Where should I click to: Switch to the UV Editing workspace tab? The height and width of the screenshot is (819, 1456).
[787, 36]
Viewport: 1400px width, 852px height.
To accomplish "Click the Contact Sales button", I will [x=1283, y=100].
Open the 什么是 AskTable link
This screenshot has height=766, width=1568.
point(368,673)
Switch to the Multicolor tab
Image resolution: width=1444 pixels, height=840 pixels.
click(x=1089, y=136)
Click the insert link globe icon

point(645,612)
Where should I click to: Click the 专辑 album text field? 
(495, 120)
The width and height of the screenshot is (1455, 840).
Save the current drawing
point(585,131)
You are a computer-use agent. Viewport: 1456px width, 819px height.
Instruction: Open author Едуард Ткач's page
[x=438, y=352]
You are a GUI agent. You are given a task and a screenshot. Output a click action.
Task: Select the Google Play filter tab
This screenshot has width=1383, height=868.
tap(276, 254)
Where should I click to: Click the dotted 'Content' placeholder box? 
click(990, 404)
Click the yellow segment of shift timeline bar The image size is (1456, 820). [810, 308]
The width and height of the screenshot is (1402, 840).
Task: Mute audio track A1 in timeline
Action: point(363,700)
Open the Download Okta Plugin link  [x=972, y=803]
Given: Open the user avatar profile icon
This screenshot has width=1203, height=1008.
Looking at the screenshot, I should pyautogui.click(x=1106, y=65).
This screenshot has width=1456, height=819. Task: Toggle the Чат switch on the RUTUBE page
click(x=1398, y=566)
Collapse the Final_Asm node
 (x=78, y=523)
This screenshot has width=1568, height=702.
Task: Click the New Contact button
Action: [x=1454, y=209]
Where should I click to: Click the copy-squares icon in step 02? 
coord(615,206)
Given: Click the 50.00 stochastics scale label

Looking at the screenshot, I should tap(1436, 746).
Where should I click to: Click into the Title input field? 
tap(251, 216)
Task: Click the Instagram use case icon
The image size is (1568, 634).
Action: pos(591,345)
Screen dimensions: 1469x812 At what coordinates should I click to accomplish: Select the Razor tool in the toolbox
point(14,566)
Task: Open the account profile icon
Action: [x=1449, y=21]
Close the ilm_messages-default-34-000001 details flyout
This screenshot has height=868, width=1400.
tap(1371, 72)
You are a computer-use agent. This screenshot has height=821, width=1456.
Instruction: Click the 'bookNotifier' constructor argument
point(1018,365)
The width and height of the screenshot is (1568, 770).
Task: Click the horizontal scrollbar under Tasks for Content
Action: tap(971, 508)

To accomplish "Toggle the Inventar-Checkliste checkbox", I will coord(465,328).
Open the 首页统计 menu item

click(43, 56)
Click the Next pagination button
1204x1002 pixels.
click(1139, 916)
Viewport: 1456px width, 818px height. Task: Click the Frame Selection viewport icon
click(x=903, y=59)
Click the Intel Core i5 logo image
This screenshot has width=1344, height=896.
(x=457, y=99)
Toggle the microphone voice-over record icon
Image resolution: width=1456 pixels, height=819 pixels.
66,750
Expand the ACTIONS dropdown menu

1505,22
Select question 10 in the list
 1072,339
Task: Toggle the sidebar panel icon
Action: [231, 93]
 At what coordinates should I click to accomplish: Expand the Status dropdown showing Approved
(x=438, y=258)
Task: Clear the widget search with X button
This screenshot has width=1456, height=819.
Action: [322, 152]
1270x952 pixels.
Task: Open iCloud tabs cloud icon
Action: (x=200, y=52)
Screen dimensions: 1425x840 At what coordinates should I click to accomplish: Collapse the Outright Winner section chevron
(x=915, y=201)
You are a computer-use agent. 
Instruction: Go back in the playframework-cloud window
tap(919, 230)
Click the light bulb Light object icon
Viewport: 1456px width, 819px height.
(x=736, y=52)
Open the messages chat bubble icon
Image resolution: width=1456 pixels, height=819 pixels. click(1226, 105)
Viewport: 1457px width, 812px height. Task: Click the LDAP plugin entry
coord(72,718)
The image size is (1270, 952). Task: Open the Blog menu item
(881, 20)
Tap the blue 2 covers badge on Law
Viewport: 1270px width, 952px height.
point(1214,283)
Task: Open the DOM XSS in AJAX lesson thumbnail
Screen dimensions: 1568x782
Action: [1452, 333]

* * * *

### What to do
Return every line in the listing that contains the word "computer".

### Response box
You are a computer-use agent. Viewport: 1456px width, 819px height.
You are a computer-use agent. This screenshot has height=821, width=1456.
You are a computer-use agent. 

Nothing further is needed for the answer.